• [THE DATA]
■ ■ ■ ■ ■ ■ ■

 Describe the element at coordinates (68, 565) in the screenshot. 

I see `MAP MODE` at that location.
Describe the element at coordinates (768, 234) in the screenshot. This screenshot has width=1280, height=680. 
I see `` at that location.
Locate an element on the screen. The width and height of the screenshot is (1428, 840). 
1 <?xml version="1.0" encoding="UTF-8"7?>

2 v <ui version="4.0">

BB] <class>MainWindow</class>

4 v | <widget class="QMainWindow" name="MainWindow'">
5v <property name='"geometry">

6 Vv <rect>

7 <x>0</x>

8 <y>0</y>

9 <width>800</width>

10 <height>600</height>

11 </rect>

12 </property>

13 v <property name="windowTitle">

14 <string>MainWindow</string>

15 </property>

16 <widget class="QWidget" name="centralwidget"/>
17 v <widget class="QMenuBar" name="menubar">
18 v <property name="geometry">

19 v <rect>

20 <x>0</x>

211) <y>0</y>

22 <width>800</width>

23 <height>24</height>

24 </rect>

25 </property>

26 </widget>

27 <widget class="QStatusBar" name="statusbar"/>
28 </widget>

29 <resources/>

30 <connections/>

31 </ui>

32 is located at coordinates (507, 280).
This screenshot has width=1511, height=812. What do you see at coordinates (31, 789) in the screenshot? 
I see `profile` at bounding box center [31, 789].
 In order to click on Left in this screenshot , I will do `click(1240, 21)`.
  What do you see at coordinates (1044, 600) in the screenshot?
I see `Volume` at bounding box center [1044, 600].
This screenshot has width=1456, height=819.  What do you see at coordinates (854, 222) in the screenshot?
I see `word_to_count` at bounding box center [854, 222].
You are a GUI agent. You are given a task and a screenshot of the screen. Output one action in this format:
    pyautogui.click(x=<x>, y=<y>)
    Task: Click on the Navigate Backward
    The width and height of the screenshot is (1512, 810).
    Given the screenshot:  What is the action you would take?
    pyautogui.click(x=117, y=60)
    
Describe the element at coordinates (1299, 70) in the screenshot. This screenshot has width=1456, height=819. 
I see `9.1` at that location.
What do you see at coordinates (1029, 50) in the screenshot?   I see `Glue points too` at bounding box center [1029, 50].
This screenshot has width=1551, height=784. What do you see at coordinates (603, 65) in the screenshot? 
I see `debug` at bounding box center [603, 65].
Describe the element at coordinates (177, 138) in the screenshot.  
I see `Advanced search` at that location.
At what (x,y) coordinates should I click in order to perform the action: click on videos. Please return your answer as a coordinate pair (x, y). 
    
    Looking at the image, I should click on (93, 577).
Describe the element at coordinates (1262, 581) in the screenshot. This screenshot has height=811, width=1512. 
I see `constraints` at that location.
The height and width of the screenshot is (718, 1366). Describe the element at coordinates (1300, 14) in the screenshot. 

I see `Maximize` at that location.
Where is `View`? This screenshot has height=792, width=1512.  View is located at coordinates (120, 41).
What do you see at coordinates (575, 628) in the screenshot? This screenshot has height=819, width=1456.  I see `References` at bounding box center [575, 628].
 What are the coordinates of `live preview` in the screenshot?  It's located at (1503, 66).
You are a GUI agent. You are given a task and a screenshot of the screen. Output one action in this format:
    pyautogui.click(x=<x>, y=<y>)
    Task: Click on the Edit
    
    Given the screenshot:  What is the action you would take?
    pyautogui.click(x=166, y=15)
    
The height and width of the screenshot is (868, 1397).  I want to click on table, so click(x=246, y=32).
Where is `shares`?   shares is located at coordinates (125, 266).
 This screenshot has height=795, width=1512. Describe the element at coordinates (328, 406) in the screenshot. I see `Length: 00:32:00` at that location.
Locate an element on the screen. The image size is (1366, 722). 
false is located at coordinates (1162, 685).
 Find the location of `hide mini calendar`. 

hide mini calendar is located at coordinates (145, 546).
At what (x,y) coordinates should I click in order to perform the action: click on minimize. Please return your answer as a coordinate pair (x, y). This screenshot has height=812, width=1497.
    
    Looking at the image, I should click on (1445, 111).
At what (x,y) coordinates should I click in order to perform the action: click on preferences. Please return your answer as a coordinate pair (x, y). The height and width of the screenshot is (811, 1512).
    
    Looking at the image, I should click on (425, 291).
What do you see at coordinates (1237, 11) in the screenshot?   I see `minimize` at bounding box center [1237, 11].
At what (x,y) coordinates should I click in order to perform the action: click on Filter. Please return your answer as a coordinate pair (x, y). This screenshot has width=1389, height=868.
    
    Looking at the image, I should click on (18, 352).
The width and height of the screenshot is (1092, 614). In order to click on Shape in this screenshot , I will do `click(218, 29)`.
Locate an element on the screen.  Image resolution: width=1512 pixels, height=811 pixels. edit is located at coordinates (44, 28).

■ ■ ■ ■ ■ ■ ■

• [WRITTEN REQUEST]
Copy out, word for word, every line in the records from the line containing "What are the" down to the line containing "hide mini calendar is", with both of those lines included.

• [THE RESPONSE]
 What are the coordinates of `live preview` in the screenshot?  It's located at (1503, 66).
You are a GUI agent. You are given a task and a screenshot of the screen. Output one action in this format:
    pyautogui.click(x=<x>, y=<y>)
    Task: Click on the Edit
    
    Given the screenshot:  What is the action you would take?
    pyautogui.click(x=166, y=15)
    
The height and width of the screenshot is (868, 1397).  I want to click on table, so click(x=246, y=32).
Where is `shares`?   shares is located at coordinates (125, 266).
 This screenshot has height=795, width=1512. Describe the element at coordinates (328, 406) in the screenshot. I see `Length: 00:32:00` at that location.
Locate an element on the screen. The image size is (1366, 722). 
false is located at coordinates (1162, 685).
 Find the location of `hide mini calendar`. 

hide mini calendar is located at coordinates (145, 546).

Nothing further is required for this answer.